Absolutely preposterous the whole Squat Depth Mythology is...Full Squats are safer for your knee very simply because there is much greater CO-contraction of Hamstrings, Glutes, Quads, Obliques, Hip Flexors, Abs and Spinal Erectors. Oh and by the way, I have a torn ACL, Meniscus, and Osteoarthritis from 2 ACL reconstructions, and many subluxations, so why should I not do Full Squats??? I NEED TO, So that my muscles can collectively, and functionally stabilize my Knee and "Lumbo-Pelvic-Hip Complex".

I am not advocating loading up a bar with maximal weight and seeing if a client gets crushed or can maintain mid-line stability performing a full squat.
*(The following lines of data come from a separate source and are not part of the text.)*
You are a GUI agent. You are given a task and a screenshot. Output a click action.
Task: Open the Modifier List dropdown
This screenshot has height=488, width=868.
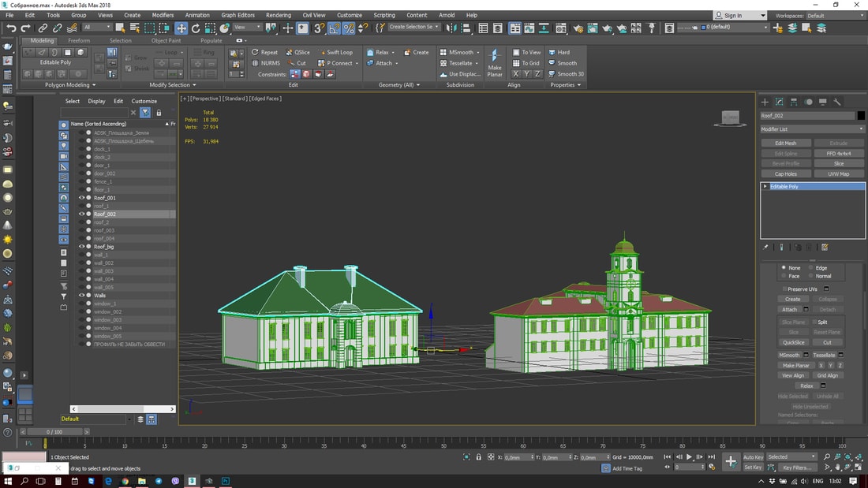click(x=812, y=129)
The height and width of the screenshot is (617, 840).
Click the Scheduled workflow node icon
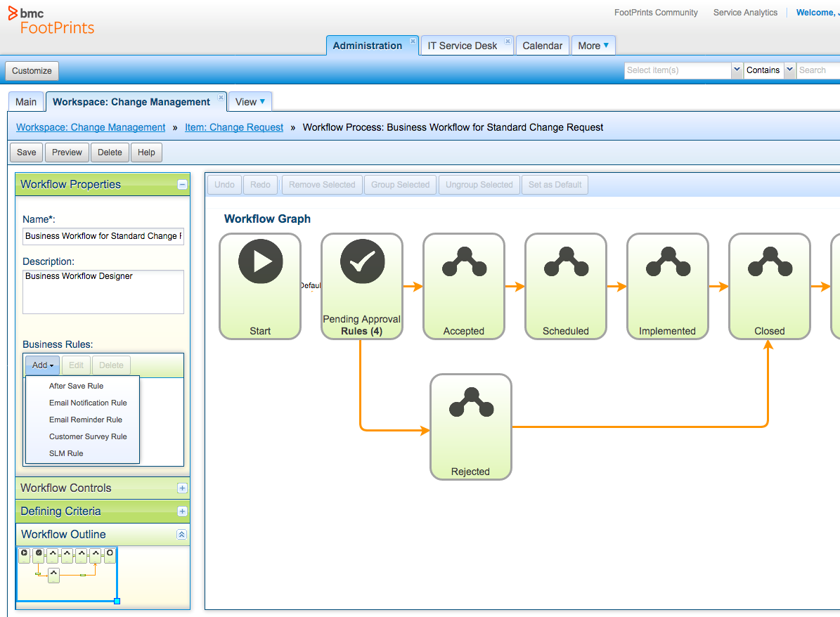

I am, however, suggesting to start with Body Weight Squats and progress to a bar, then adding weight accordingly with the ultimate goal of being able to Squat past parallel, provided there is no contraindicated Knee or Back issues that would prevent someone from doing so. The Body is a very adaptable organism, do nothing or do things incompletely and that's what you will yield. Train it correctly and you will function at an optimal level of performance and reduce injury.